The usually justification for the these “innocent” price cuts is the recession has made it difficult to sell at higher prices or we need to cover our costs during this low volume period of time or the internet has made it harder to sell without cutting our prices.
Interesting justifications with no basis of reality provided with these “excuses” for a lack of selling skills.
That is correct a lack of selling skills is driving more price cuts than real business logic. So what is the real issue here. There is a mindset running amok within our sales cultures. This mindset is “A Small Cut in our Price can be made up later!” Not. Wrong. Bad Info.
First, when you or your organization cuts your price for a product that say has a 35% gross margin (Price minus cost of goods sold equals gross margin. Then, what percentage is the gross margin from total sales or individual product price minus its cost as a percentage?) Say, the price cut is 10%. Here is the scary part – with a 10% price cut cuts your gross margin percentage drops by more than 20%. (as a percentage of its former level.)
Okay, let me cut to chase here. When you cut price 10% on a gross margin of 35% – YOU WILL HAVE TO DOUBLE YOUR SALES VOLUME TO MAKE UP YOUR ORIGINAL GROSS MARGIN. Yes, I’m shouting at you because this fact is so scary relative to your company staying in business. What am I implying here?
How do you Double Your Unit Sales in a Down or Flat Economy?
It is very difficult to double your volume of sales (units delivered) during a poor economic time period. And, yes, I have heard all the chatter about how everyone else is doing it. Well, my question to you is does it really matter if they choose to go out of business faster?
As a former turnaround consultant (putting company’s in financial crisis back on a stable financial track), I often saw first hand the perils of price cutting on the financial soundness of a company. You do not want any part of this activity.
The key is to take counter measures to the price cutting demands being placed upon you. This means you will need to get much better in your personal selling skills and negotiation skills to avoid or eliminate price cuts from your sales strategy.
Here is a short list of things you can do as a starting point for holding your price…
- Make a list of the advantages your product provides. (ROI numbers are helpful here.)

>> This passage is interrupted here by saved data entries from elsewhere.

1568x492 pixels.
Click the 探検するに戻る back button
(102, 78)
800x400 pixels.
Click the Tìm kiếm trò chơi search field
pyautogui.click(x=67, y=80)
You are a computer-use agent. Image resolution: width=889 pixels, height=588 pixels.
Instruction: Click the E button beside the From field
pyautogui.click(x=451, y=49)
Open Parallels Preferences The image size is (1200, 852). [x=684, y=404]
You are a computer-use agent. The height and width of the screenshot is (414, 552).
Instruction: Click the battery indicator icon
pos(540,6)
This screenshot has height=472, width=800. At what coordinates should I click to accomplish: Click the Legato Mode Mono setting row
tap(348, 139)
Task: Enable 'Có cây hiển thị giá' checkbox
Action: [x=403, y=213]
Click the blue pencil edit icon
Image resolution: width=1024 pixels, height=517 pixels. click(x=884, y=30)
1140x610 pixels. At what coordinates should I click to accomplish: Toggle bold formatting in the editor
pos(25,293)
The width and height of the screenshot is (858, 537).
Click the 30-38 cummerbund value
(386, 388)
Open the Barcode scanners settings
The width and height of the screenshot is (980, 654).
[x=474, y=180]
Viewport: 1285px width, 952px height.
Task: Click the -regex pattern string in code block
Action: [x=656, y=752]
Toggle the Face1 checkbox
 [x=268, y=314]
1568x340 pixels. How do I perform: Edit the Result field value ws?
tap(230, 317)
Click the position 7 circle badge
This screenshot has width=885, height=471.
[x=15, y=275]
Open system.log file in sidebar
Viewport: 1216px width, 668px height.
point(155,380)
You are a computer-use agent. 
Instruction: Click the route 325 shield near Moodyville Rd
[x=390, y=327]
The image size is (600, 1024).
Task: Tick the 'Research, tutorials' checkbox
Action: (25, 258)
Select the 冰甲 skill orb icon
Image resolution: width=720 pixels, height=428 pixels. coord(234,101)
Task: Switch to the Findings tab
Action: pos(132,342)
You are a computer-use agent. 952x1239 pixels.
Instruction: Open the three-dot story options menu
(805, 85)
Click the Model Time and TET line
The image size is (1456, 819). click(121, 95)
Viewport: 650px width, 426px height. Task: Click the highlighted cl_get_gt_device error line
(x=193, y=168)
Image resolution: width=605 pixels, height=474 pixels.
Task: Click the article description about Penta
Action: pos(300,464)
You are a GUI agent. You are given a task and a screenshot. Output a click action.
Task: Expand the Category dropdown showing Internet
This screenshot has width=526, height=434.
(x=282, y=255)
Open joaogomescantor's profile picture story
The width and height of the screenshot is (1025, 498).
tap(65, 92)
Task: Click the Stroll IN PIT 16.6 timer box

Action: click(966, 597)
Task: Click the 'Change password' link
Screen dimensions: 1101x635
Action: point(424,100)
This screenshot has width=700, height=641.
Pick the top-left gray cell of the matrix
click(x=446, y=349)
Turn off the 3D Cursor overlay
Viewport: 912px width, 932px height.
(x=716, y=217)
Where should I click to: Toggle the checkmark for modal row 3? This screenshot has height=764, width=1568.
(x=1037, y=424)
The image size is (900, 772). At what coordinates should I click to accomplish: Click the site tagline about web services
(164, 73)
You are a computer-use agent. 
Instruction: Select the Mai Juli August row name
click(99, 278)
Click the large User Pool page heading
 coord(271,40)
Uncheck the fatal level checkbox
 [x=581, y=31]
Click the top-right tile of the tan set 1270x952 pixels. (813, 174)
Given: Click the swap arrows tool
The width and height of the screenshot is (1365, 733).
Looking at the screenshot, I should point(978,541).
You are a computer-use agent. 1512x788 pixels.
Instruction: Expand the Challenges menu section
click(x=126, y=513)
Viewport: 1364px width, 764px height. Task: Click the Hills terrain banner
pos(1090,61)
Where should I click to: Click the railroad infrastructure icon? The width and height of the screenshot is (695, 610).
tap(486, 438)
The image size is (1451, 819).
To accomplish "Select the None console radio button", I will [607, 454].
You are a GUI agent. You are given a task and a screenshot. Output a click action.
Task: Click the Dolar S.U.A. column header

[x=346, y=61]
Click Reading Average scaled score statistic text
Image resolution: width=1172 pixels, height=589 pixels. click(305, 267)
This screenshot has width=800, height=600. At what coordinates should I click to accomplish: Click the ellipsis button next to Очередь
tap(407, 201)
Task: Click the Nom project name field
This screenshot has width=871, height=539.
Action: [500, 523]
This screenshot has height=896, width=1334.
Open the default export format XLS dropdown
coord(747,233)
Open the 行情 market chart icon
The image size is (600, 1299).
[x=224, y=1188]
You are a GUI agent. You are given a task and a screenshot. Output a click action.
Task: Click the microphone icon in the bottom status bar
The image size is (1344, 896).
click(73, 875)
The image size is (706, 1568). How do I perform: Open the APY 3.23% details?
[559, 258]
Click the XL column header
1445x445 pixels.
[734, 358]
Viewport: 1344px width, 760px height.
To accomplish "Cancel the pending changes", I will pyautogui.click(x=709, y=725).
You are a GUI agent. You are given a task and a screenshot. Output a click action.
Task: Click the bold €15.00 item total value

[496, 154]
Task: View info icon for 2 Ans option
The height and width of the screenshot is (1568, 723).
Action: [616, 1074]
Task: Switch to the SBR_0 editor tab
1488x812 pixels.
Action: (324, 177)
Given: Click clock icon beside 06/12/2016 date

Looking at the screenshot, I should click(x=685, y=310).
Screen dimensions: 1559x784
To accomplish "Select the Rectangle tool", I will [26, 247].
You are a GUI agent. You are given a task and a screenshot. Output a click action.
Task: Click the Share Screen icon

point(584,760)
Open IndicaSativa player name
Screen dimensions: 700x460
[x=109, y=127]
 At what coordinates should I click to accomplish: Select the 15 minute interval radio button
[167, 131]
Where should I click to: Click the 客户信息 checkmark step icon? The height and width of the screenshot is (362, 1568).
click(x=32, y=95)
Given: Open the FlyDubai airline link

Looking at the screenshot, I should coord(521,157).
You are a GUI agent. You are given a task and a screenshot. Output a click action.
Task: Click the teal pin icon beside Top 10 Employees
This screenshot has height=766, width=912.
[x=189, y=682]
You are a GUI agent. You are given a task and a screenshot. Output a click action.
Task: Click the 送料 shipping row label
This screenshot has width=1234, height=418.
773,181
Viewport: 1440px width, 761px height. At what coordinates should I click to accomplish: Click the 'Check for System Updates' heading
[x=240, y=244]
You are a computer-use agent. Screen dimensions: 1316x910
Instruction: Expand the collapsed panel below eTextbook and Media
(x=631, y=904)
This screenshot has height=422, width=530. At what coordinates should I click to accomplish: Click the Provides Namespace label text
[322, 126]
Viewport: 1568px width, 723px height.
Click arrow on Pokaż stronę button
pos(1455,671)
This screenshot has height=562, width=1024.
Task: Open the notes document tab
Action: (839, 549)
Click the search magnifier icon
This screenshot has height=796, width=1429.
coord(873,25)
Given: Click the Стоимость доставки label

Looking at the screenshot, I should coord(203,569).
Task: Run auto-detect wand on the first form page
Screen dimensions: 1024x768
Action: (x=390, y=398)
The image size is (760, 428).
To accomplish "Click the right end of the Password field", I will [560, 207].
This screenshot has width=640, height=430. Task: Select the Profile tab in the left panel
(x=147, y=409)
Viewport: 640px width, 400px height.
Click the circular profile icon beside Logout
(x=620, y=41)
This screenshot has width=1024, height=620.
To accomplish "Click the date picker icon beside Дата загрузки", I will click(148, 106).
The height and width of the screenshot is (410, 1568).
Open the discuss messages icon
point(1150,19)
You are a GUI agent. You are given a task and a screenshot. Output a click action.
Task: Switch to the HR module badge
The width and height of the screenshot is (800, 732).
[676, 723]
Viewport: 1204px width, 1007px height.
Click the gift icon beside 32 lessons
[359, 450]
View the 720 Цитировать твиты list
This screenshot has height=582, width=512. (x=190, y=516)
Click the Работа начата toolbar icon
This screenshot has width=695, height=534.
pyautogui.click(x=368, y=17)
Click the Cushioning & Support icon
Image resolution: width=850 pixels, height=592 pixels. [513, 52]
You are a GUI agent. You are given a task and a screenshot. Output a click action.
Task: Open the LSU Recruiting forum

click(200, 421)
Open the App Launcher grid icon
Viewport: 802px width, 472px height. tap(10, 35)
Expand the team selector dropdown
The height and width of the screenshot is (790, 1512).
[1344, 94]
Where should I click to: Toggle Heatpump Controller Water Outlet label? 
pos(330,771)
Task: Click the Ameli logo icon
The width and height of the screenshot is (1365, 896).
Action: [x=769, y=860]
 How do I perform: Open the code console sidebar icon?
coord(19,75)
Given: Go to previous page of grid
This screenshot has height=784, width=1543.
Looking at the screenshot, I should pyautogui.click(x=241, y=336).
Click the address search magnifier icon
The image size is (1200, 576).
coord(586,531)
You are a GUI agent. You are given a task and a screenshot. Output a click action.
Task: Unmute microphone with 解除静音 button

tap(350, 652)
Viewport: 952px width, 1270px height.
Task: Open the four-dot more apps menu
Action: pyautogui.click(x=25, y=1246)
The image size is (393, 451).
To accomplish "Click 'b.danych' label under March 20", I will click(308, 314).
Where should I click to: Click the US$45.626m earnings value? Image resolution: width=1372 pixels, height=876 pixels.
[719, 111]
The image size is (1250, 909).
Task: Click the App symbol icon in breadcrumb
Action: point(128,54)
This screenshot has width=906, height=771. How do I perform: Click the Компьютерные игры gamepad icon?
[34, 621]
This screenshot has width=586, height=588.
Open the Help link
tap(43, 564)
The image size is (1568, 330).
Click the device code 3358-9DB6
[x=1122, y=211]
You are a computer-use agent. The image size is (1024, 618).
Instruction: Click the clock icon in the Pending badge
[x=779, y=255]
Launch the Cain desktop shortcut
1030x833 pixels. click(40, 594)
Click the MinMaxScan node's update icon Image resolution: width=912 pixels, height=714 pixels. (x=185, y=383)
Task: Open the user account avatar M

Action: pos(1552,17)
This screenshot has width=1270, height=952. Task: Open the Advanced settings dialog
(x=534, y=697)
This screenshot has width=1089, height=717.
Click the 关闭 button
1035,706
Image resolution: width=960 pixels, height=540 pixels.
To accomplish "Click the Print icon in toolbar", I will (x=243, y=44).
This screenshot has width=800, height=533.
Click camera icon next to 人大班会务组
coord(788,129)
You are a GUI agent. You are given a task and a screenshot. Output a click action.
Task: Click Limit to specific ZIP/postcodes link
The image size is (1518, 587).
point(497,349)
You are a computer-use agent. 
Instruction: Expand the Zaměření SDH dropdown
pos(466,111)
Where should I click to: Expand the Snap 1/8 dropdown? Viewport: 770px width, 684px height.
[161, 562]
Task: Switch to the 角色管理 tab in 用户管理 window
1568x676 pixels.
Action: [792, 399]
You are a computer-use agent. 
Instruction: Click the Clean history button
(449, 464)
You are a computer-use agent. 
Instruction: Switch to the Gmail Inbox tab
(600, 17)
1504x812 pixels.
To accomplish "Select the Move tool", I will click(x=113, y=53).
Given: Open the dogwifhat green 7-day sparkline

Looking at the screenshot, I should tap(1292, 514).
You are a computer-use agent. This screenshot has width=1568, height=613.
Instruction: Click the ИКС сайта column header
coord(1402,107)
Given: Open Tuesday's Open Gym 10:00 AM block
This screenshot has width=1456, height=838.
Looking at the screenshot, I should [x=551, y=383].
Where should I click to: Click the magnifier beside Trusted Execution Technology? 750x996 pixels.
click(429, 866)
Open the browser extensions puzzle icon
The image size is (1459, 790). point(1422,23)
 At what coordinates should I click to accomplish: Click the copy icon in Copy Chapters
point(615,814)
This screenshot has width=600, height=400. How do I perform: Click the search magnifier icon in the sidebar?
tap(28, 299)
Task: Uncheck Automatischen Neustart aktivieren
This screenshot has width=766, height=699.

- Review your negotiation skills or take a course on negotiation (surprised at the number of sales people who have never taken a negotiation workshop, yet, at expected to negotiation everyday.)
- What advantages are provided by your company? (Training, online access to information, great customer service and support, leading edge technology systems, excellent supply chain operations and fewer problems due to high quality production)
- How well are you building business cases for your products during the sales process? (Using the Questioning Model of Selling, asking about business issues rather than handing out product flyers, listening to the customer about ALL their issues and concerns, connecting the dots – symptoms – to the real business issues – Problems, and focusing upon the customer rather than your products.)
- Do you know the actual gross margins you are supplying to your organization? (Hard to understand your value to the organization until you know the true profit potential you are providing to your company. The more you provide the greater the return on their investment in you. No layoffs to the high profit generating sales people. If you are not covering the costs of your salary, guess what? You are at risk. Learn the numbers – not just the sales volume, look at the gross margins minus your salary and direct expenses to see if you returning a high percentage to the company.)
- Look into your total product mix and see if you are moving the higher margin items? (it continues to alarm me regarding how many sales people ignore premium priced or high margin products. The reasons vary, yet seem to boil down to a lack of effort to move the higher priced items.)
This is an excellent start at looking into your sales results, particularly learning about the gross margins you are bringing to the table for your organization. The higher the total margin, the more valuable you become to the organization and the safer your job becomes. By the way, it does not hurt to share this information with your sales manager.
Just remember this important factor. When you cut a price be it 5% or 10% or even 20%, you are placing yourself in a serious hole. Your ability to drive a doubling or tripling of unit volume to offset this price cut is a daunting task for anyone – even in good times. Today’s economic condition reduces your probability of success in offsetting this cut in gross margins.
Hold the line on your prices and when you get really good at holding prices, think about increasing them. Yes, I know you think I’m crazy with that comment. However, if you are doing all the right sales process steps and being a business person who sells – then higher prices will come naturally.